鶴岡容疑者は2020年7月、知り合いの島根県松江市に住む男子大学生に、個人事業主と偽らせて持続化給付金を申請。そして、男子大学生の口座に100万円を振り込ませた疑いが持たれている。

家は一等地、祖父はプロ野球選手

現在は野球部を引退しているという鶴岡容疑者。容疑者を知る慶応大生によると、野球関係者には名を知られた存在だったという。

鶴岡容疑者を知る慶応大生:
おじいちゃんか、ひいおじいちゃんがプロ野球選手みたいな感じ。高校の時はバリバリ試合に出てご活躍されている方だった。
(鶴岡容疑者は)笑っていることが多いイメージだったんで、そんなに悪さをするみたいなイメージはあんまなかった

詐欺行為に手を染めるような印象はなかったという。さらに…。

鶴岡容疑者の自宅があるのは、都内有数の高級住宅街として知られる港区白金台。住所だけを見ればお金に困っているとは思えない。

大学生の給付金詐欺 相次ぐ

まるで慶応ブランドそのままの鶴岡容疑者。なぜ詐欺の容疑で逮捕されたのか。

鶴岡容疑者を知る慶応大生:
ニュースでそういうの(詐欺)が横行しているのを見たことがあって、なので最初にこのニュースを聞いたときもそういうことをする人がいるんだなと思った

全国で見てみると大学生が持続化給付金の詐欺で逮捕されるケースが相次いでいる。

2020年9月には、愛知大学の学生2人(当時)が同じ大学に通う学生名義で持続化給付金をだまし取ったとして逮捕されている。

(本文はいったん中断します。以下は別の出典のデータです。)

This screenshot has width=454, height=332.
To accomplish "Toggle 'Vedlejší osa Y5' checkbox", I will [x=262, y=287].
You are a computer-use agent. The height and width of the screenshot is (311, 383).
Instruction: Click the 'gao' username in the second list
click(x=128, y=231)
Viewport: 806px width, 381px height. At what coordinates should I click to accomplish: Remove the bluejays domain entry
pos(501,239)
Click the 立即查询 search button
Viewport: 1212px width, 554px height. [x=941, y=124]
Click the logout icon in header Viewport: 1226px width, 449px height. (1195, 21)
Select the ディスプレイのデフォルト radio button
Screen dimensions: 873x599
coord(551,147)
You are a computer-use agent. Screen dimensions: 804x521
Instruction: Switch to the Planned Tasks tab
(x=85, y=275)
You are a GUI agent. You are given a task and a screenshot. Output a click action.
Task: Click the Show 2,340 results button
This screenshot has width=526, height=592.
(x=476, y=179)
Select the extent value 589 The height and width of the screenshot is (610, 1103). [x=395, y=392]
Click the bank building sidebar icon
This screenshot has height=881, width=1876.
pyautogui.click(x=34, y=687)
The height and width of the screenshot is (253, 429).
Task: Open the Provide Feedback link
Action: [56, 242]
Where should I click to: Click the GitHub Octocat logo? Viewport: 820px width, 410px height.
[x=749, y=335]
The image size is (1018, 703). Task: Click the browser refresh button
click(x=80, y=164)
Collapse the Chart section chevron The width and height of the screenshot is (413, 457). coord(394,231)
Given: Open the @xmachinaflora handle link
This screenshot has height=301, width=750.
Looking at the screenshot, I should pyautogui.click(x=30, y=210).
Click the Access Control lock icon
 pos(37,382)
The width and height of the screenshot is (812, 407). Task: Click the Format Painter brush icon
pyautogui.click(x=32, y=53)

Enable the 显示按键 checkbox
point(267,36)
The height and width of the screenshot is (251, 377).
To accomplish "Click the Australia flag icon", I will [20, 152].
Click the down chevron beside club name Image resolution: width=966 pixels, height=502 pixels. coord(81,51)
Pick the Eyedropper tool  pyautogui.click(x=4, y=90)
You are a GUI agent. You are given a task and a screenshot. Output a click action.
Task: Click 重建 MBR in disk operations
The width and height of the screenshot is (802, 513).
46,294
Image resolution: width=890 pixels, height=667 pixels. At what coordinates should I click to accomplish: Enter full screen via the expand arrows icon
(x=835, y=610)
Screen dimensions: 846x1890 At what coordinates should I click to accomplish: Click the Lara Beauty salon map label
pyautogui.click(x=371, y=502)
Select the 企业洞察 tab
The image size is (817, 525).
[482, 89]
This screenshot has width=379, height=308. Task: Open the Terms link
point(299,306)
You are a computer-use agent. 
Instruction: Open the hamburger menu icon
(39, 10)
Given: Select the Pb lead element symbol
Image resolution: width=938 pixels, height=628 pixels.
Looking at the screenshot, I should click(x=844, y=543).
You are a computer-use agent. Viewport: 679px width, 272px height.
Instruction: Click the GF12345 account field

1月21日は東京目黒区の23歳の男が逮捕され、男の下で実行役となった300人の中にも、複数の大学生が含まれていたとみられている。だまし取ったお金は総額3億円以上とも。

今回、鶴岡容疑者はSNSを通じて松江市の男子学生と知り合ったといい、給付金の一部をアドバイス料として受け取ったとみられている。

男子大学生が2020年9月、警察に自分は不正受給をしているのではと相談したことで事件が発覚した。

警察の調べに対し鶴岡容疑者は「不正受給に関わったことは間違いありません」と容疑を認めている。

警察は、このほかにも同様の手口で不正受給を指南したとみて調べを進めている。

鶴岡容疑者を知る慶応大生:
同じ大学に通っている者として、あってはいけないことだと思った

(「イット!」1月27日放送より)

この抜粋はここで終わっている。